[Stored records]
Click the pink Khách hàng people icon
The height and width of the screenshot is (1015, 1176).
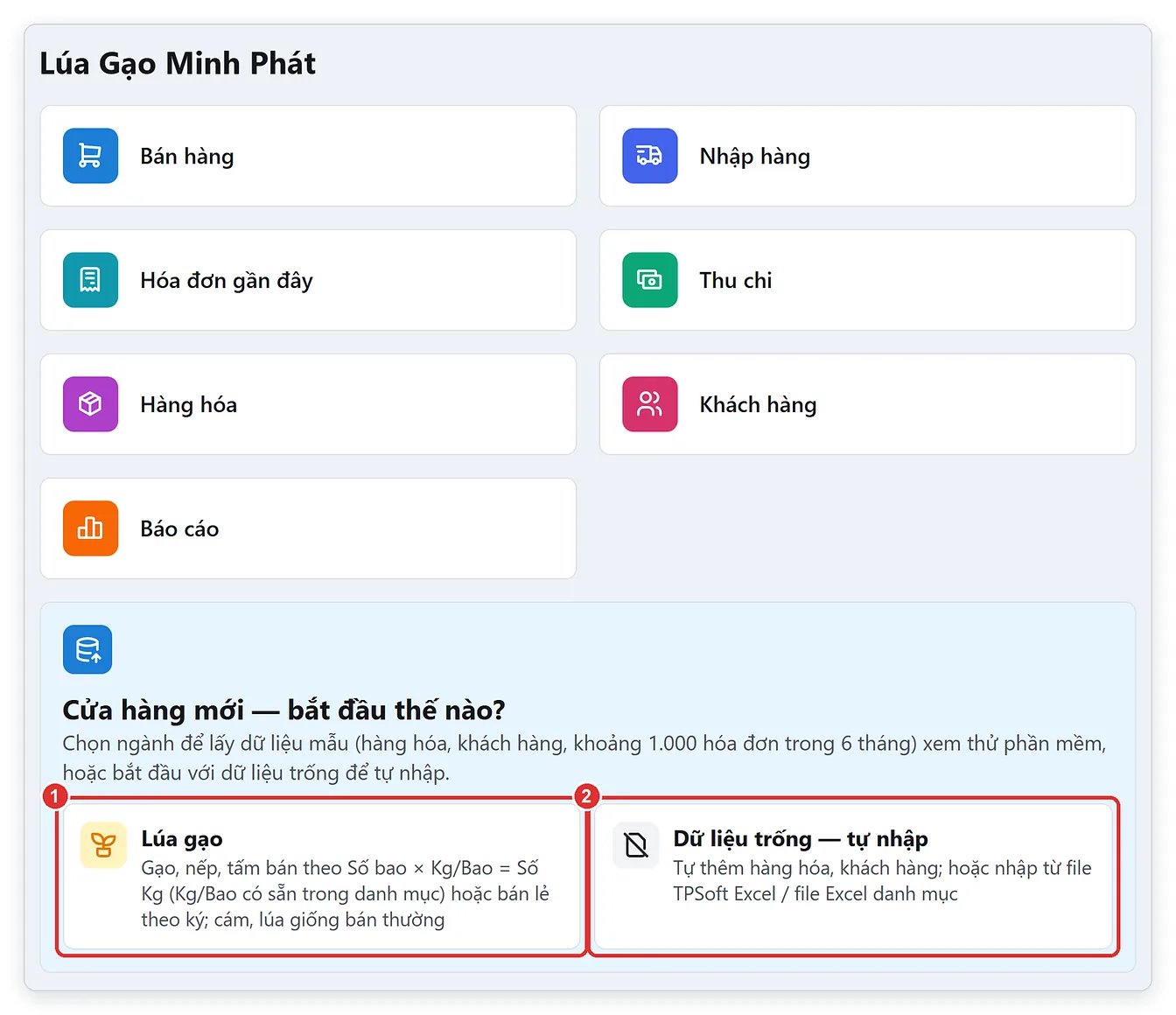(x=649, y=404)
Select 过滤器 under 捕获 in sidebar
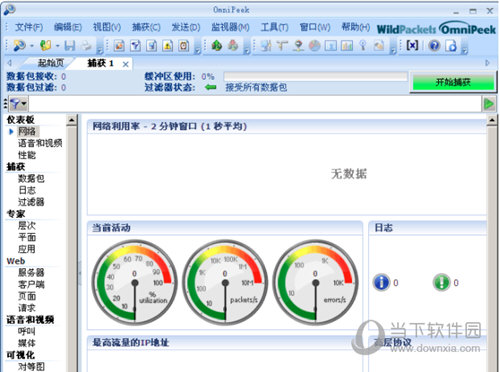This screenshot has width=500, height=372. pyautogui.click(x=31, y=202)
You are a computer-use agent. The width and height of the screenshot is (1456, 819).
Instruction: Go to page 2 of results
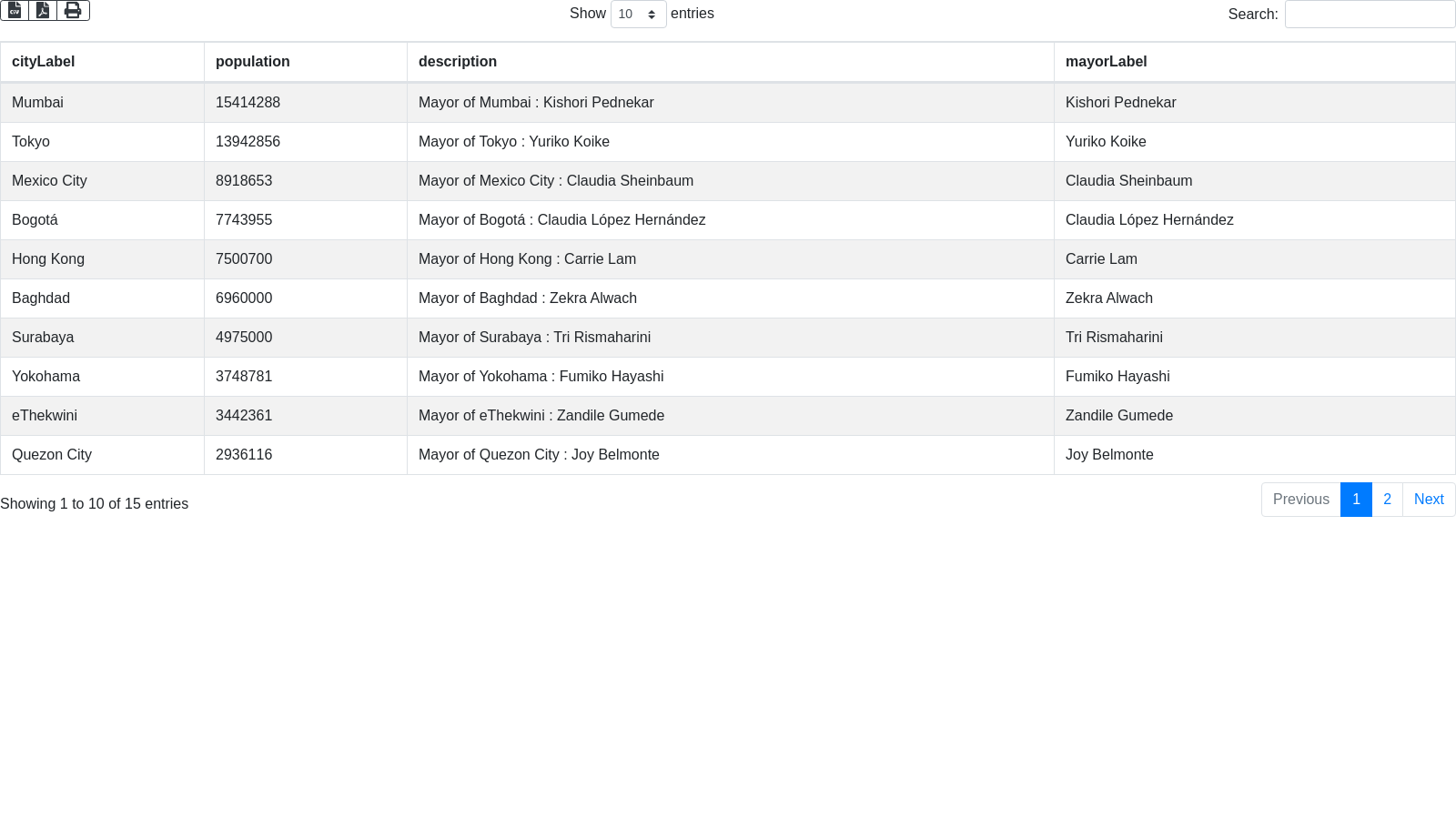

WHAT TO DO:
Only the records, copied exactly and free of pictures, belong in the answer.

REPLY:
Click the pink Khách hàng people icon
The height and width of the screenshot is (1015, 1176).
(x=649, y=404)
Select 过滤器 under 捕获 in sidebar
This screenshot has width=500, height=372. pyautogui.click(x=31, y=202)
You are a computer-use agent. The width and height of the screenshot is (1456, 819).
Instruction: Go to page 2 of results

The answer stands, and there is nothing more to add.